7 Things You Should Do Before Investing In a Home

Homes saleGreat news! Your small business income is steady, and you’re ready to purchase a home. It might be a home you want to live in yourself or a second home for an investment property. Regardless of the reason for your move, here are seven things that you should consider doing prior to investing in a home.

 

  1. Improve your credit score.

Your credit score plays an important part in the determination as to how much you are able to borrow to purchase a home. If your intention is to move in a few months-time, you have that time available to clean up your credit score. Get your credit report free of charge from Experian, Equifax, or TransUnion, and be sure that there are no mistakes. If there are any errors, get in touch with your creditors to make the change/s, then ask them to update the credit bureaus straight after.

 

  1. Avoid hefty credit card debt.

Be sure that you’re not snowed under with credit card debt. Quit the spending, and think about utilizing a balance transfer credit card as a way of reducing your credit card debt more quickly. Making an improvement to your current credit will boost your credit score, making you a more attractive option to potential lenders.

And then there’s the extra advantage of managing your credit cards effectively so that your mortgage payments are easier to manage.

 

  1. Reduce monthly payments.

If your loan and credit card payments make for a large percentage of your overall monthly payments, it will likely adversely impact the chances of you obtaining a mortgage loan offer that’s attractive.
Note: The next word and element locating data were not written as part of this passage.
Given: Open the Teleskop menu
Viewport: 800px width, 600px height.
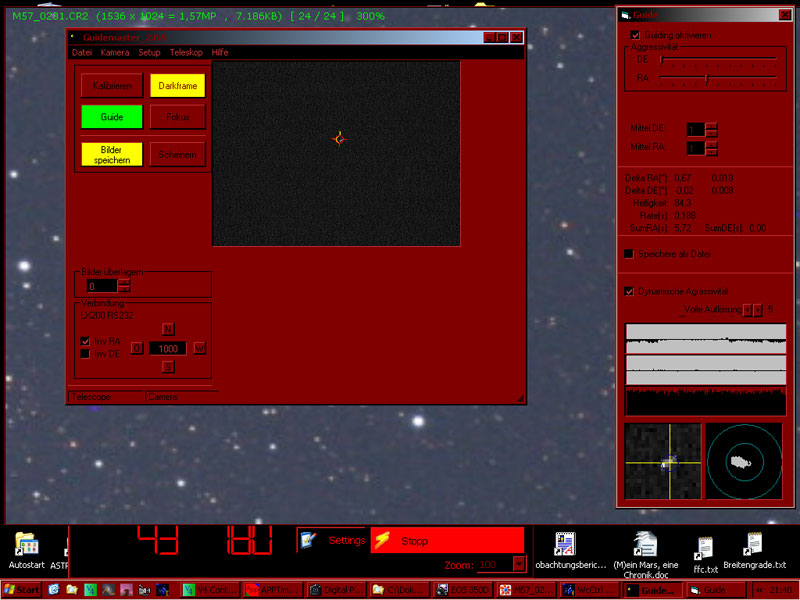Looking at the screenshot, I should click(x=186, y=51).
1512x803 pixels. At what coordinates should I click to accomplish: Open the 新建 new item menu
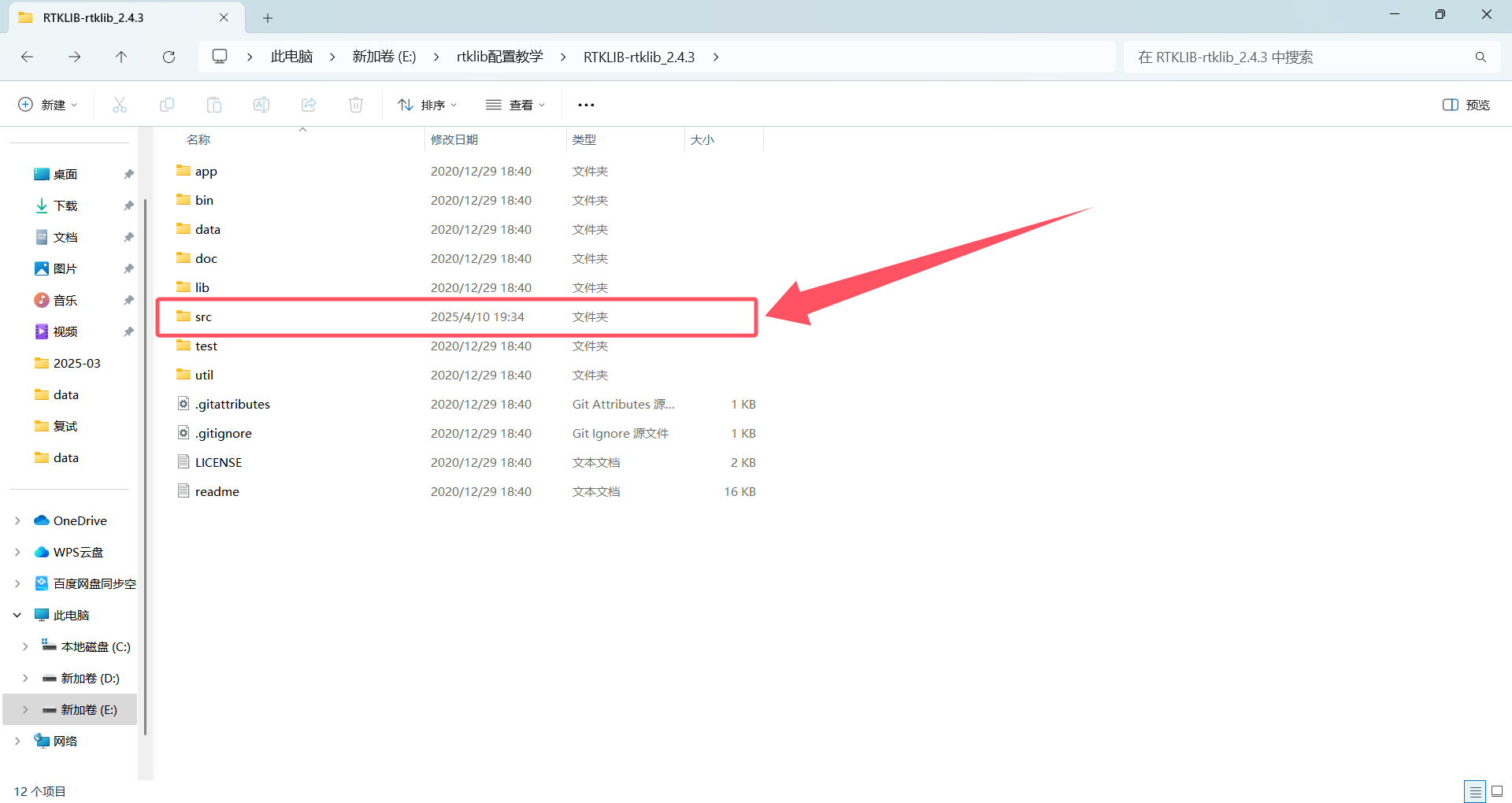point(47,104)
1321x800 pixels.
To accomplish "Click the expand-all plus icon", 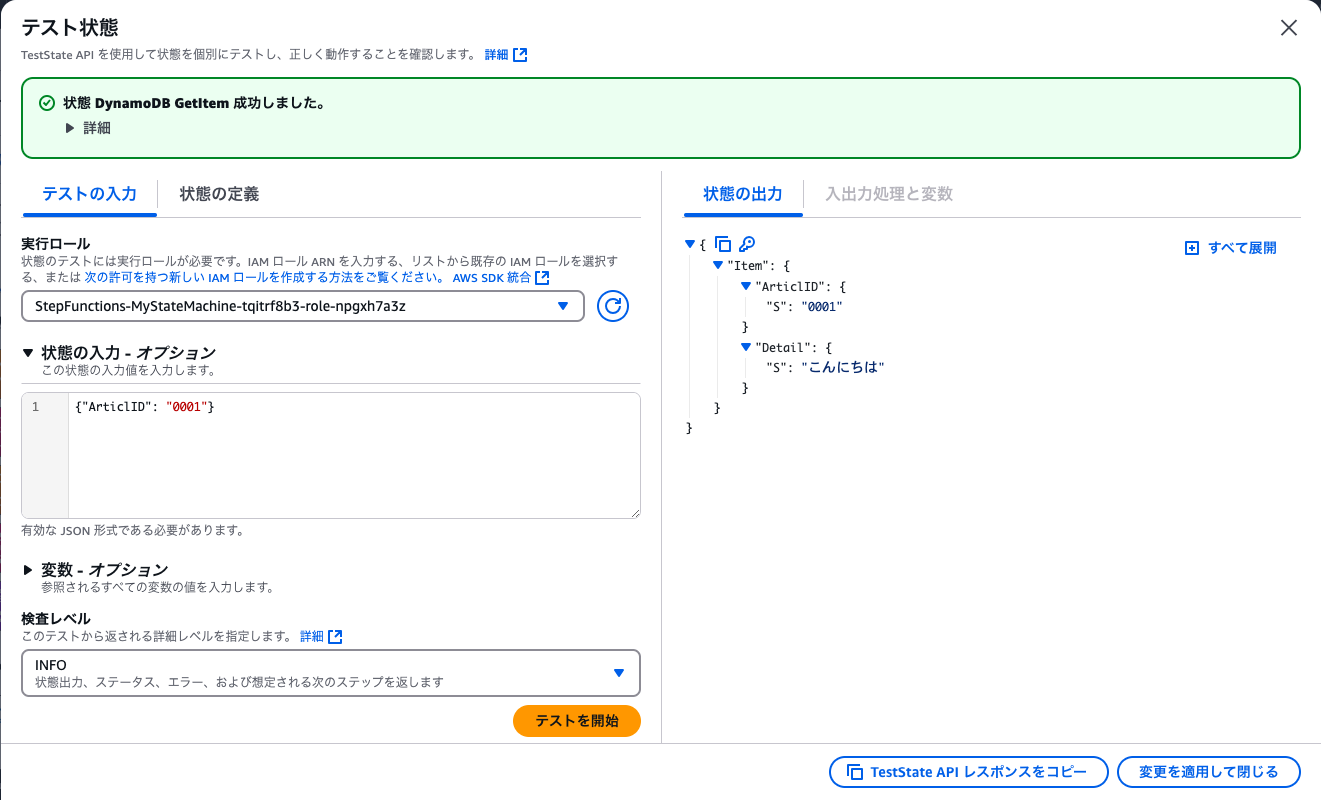I will (1193, 247).
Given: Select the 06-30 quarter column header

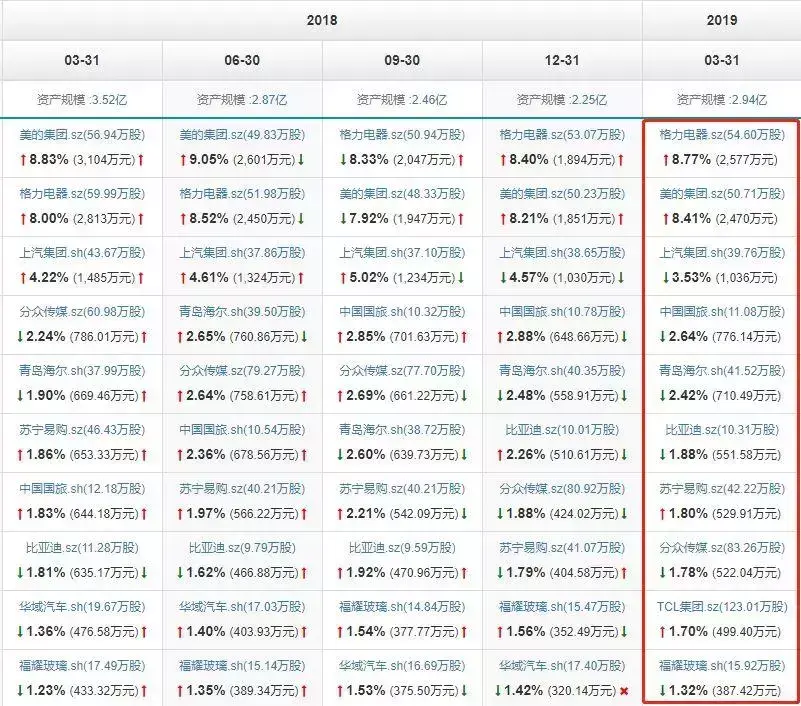Looking at the screenshot, I should [242, 60].
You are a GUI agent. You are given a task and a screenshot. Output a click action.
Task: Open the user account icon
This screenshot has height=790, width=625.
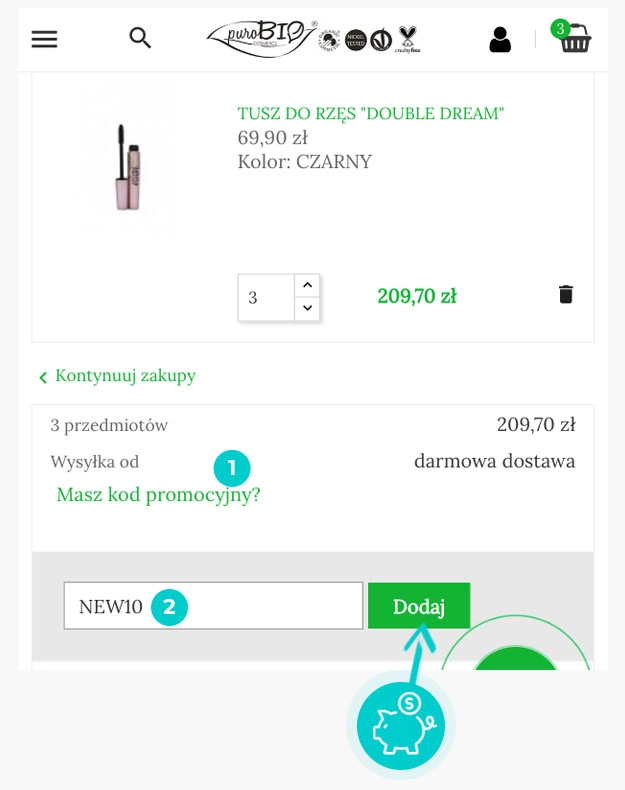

By taking steps to reduce your monthly payments, you’ll be in a healthier financial position to get a mortgage, while also reducing the stress of meeting your monthly mortgage repayments every month.

 

  1. Be precise as to what you want.

You’ll possibly never make a bigger purchase than your home, so you should have a clear concept as to what it is you really want before starting your search. Though you should seek preapproval early on in the process, you shouldn’t await the preapproval offer as a way to narrow your search. You should determine the non-negotiables and what they will be with respect to your new home and what it is you might be willing to make some compromises on.

Take some time to list down the features, the style of home, and the floor plan that you particularly like. What sort of neighborhood would you like to live in? Are there any other key details you should make a note of? It is also worthy to note the long term implications of this investment by making sure that there will be an ease in transferring this property when you decide to pass it down to your children or any other future generations. Should the need arise, one convenient way of transferring properties is by preparing a quitclaim deed. Making a comprehensive list of what it is you would like and what are must-haves should also make it easier when you begin looking at homes for sale.

 

  1. Get preapproved.

When you begin visiting open houses as part of your home buying search, it’s an exciting time. Nevertheless, it’s a wise idea to keep your preapproval letter safely in your pocket while conducting your search. The preapproval letter will inform you as to how much you’re able to afford and this will make life easier in terms of narrowing your search.

With the preapproval letter to hand, you’ll also gain some negotiating power when you are dealing with home sellers. It will enhance your chances of having any offer you make accepted if you have a letter that states you are in a strong financial position from which to purchase a home.

 

  1. Make a commitment to a savings plan.

When you’re thinking about moving, it’s time to reorganize the budget and generate a savings plan in terms of making the down payment, dealing with the closing costs and also the moving costs.

If you’re in a position to make a more sizable down payment, you might save money on the mortgage payments over the longer run, which also makes you a more attractive proposition for a lender. Furthermore, if you’re a first-time buyer, consider the use of a down payment assistance program, if available to you.

 

  1. Set the budgeting parameters.

You might have been preapproved for a particular amount, but there’s no rule that states you cannot set your own budget which is less than the preapproved amount.

Doing this can allow you more confidence in terms of your finances, and can free up more cash for any discretionary expenses. You might wish to have more money available for other matters, so you should adjust your budgeting limits in order to suit your lifestyle.